Historians generally hold that the actual events of Nicaea helped lay the framework for the centuries of Church-sponsored antisemitism that followed. In addition to defining the nature of Jesus for what became the Catholic Church, the First Council — convened by the Roman Emperor Constantine I in what is now Iznik, Turkey — crucially changed the celebration of Easter, divorcing the holiday from Passover, even though Jesus’ Last Supper had been a Passover seder. After Nicaea, Christians used their own calendar to determine when Easter would fall. This had the effect of further eroding Christian-Jewish relations. 

The charge that Jews killed Jesus predates the Council of Nicaea: As early as the middle of the second century CE, the Church father Justin Martyr was preaching the doctrine. As mentioned before, in 1965 the Catholic Church publication of Nostra Aetate rejected collective Jewish responsibility for the crime. 

Future Councils would also mandate that the Christian Sabbath be celebrated on a different day from the Jewish Shabbat, and incorporate increasingly antisemitic language in order to depict Jews as usurpers and betrayers of Christianity. 

Jews in Space

Fittingly, the “Part II” opus ends with another callback first teased more than 40 years ago in “Part I,” as well as its own teaser, for “History of the World, Part II: Season II.” 
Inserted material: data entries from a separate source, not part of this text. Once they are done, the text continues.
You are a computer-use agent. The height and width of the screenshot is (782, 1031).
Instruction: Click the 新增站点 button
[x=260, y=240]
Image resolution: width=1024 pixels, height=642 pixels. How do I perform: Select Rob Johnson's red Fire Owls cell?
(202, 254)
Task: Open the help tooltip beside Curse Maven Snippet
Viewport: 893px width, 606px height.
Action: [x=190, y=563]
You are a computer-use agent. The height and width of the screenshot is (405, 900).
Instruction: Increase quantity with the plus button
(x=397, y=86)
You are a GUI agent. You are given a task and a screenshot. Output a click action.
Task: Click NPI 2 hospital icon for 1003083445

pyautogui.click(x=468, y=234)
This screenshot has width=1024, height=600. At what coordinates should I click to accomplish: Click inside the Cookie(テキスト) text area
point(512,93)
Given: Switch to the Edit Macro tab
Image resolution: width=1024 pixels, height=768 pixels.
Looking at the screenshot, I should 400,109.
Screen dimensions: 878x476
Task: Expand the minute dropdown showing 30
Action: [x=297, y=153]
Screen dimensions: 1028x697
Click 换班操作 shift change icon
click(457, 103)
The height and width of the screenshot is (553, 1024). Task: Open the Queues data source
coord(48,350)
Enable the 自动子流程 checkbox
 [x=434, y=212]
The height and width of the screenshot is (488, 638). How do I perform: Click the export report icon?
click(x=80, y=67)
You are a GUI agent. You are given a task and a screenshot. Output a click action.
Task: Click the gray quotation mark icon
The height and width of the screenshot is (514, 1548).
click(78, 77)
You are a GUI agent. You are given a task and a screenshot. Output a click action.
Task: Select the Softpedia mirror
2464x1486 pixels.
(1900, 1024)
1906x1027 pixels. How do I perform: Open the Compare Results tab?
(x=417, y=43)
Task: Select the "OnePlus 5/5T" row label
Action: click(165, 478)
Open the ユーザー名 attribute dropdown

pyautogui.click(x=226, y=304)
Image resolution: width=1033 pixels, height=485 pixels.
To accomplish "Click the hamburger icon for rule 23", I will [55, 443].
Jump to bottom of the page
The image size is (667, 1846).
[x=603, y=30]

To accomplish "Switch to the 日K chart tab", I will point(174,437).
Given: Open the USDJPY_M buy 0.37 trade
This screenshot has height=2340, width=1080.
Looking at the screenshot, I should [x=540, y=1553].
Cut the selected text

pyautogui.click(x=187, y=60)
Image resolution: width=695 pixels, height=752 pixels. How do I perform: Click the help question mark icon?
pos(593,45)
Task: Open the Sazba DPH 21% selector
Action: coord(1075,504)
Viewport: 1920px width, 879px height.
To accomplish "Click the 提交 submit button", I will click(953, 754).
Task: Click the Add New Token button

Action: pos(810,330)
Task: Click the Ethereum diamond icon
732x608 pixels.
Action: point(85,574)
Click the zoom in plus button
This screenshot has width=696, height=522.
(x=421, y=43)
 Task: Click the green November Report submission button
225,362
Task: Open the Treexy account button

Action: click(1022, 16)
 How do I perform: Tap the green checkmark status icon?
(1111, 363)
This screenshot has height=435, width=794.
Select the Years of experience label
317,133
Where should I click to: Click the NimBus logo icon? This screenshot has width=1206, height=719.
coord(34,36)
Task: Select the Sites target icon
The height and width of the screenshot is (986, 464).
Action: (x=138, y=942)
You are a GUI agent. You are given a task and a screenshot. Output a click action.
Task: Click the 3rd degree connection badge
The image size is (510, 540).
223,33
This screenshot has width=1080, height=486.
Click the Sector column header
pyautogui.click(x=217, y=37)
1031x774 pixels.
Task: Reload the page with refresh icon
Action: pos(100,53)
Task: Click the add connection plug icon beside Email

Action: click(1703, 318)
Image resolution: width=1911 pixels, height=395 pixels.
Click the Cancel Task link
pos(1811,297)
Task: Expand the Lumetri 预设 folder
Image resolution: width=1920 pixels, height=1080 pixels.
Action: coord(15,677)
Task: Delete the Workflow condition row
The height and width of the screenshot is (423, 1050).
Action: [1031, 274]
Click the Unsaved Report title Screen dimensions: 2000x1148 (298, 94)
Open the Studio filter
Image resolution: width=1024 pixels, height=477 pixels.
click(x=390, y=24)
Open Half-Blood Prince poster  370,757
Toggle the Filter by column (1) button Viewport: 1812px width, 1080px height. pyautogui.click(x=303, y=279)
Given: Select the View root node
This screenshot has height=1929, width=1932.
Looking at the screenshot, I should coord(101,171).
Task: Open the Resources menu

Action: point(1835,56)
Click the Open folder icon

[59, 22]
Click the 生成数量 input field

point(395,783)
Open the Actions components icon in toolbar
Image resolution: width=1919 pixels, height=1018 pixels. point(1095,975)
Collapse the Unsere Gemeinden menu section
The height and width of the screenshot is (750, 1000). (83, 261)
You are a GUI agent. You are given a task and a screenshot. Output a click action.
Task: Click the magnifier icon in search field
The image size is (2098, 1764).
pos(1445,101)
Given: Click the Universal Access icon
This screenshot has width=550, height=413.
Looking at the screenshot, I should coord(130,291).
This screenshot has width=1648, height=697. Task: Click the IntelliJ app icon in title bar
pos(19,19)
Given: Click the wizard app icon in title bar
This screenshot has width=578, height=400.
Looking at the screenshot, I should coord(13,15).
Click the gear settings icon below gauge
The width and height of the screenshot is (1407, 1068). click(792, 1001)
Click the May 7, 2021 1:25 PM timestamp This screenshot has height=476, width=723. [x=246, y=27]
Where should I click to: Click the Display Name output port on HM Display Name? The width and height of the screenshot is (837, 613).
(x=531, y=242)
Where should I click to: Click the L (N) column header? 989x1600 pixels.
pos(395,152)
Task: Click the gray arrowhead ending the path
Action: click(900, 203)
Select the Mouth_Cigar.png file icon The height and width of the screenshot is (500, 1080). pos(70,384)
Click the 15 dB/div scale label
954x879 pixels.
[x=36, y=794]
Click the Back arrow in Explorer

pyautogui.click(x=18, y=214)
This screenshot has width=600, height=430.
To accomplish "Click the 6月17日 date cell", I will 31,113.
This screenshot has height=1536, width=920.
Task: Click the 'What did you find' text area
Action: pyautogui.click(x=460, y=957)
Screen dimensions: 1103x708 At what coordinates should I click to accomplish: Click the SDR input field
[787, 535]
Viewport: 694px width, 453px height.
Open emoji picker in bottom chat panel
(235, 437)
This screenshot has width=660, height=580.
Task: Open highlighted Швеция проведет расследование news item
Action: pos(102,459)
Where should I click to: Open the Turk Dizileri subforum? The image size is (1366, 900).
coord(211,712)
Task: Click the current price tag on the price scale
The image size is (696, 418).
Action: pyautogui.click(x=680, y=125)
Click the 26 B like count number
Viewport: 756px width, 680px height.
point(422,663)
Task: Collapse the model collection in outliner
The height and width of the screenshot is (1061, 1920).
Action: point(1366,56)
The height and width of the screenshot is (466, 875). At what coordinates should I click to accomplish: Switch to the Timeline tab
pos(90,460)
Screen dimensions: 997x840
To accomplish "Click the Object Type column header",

The return of “Jews in Space” resurrects the Star of David spaceship from the first film, but instead of Hasidic Jews piloting the vessel as they dance the hora, we get modern-day liberal Jewish stereotypes played by Kroll, Barinholtz and Sarah Silverman. 

Wanda Sykes, one of the show’s executive producers, is here, too — even as the other performers comment on the fact that she isn’t Jewish. That didn’t stop Sykes from getting in on the Brooks callback fun: In an earlier sketch she played U.S. Rep. Shirley Chisolm with a mole that migrated around her face. Asked about the inconsistency, she responds, “What mole?” — a variation of a line first said by the villain Prince John in Brooks’ 1993 film, “Robin Hood: Men In Tights.”  

There’s also a space dreidel, lox and an appearance by Brooks himself as… a buff Jesus. It makes more sense if you see it for yourself.

Of course, the idea of Jews in space is not as far-fetched as “History” might have you believe. Since Boris Volynov first soared aboard the Soviet Soyuz 5 spacecraft in 1969, there have been eight other Jewish astronauts.